## Exercise objective
Produce exactly the lines starting at the one containing "Toggle the device toolbar icon" and ending at the last line of the material, with nothing added.

## Record set
------------------------------------------------
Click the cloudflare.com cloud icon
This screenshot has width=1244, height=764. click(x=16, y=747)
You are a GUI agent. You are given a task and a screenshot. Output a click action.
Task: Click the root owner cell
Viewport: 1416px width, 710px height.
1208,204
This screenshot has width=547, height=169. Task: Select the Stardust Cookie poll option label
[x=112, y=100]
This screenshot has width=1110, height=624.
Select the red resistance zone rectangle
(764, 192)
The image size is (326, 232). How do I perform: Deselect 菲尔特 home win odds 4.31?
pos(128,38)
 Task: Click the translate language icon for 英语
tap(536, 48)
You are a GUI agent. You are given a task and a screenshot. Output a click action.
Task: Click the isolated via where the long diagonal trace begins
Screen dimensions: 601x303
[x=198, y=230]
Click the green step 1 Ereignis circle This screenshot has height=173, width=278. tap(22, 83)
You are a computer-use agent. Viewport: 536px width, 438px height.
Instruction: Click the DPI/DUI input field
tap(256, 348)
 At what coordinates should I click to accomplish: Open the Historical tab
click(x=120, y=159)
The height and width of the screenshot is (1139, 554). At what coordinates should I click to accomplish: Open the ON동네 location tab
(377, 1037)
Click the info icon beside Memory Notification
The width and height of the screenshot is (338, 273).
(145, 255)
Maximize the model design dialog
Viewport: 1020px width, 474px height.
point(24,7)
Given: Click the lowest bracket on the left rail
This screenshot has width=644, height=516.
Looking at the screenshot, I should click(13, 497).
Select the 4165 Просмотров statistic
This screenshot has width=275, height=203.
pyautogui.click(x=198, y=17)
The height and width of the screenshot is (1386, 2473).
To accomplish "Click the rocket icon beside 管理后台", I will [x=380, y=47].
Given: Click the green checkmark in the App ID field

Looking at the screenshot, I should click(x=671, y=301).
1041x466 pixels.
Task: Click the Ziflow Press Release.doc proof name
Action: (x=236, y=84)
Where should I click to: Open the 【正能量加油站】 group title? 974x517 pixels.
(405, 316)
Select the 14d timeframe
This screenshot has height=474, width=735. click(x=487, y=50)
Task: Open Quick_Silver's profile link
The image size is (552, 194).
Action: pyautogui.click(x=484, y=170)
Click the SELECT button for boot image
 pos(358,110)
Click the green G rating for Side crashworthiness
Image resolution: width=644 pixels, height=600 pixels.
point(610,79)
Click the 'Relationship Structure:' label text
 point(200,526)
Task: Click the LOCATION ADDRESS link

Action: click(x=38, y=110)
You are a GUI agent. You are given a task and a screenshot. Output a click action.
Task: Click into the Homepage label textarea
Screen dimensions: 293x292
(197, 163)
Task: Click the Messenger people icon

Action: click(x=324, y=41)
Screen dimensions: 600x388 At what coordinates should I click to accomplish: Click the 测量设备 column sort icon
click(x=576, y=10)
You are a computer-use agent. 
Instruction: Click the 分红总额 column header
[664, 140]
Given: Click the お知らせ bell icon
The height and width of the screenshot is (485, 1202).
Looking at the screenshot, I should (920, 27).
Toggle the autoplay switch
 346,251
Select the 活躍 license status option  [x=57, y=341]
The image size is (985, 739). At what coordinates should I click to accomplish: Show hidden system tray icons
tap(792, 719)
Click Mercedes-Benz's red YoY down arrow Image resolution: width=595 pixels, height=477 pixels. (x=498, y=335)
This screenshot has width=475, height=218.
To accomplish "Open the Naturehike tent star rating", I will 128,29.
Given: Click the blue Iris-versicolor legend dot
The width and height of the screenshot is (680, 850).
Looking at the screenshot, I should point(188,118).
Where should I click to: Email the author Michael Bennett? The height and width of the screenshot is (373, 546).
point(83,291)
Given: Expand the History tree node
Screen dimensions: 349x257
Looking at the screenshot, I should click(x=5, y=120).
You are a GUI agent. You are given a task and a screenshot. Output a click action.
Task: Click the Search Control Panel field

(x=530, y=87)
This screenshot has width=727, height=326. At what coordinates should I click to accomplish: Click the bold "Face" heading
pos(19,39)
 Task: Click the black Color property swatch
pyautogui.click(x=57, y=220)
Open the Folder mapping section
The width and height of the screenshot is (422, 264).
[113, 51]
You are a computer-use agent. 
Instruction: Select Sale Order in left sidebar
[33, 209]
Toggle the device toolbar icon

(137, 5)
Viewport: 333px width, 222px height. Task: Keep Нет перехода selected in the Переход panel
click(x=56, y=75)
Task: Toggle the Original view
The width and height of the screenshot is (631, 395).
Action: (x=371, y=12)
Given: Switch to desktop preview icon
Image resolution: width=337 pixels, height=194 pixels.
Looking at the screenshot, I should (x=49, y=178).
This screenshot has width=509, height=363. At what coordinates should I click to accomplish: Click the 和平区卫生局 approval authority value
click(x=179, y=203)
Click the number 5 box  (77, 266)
------------------------------------------------
## Result for this exercise
Toggle the device toolbar icon

(137, 5)
Viewport: 333px width, 222px height. Task: Keep Нет перехода selected in the Переход panel
click(x=56, y=75)
Task: Toggle the Original view
The width and height of the screenshot is (631, 395).
Action: (x=371, y=12)
Given: Switch to desktop preview icon
Image resolution: width=337 pixels, height=194 pixels.
Looking at the screenshot, I should (x=49, y=178).
This screenshot has width=509, height=363. At what coordinates should I click to accomplish: Click the 和平区卫生局 approval authority value
click(x=179, y=203)
Click the number 5 box  (77, 266)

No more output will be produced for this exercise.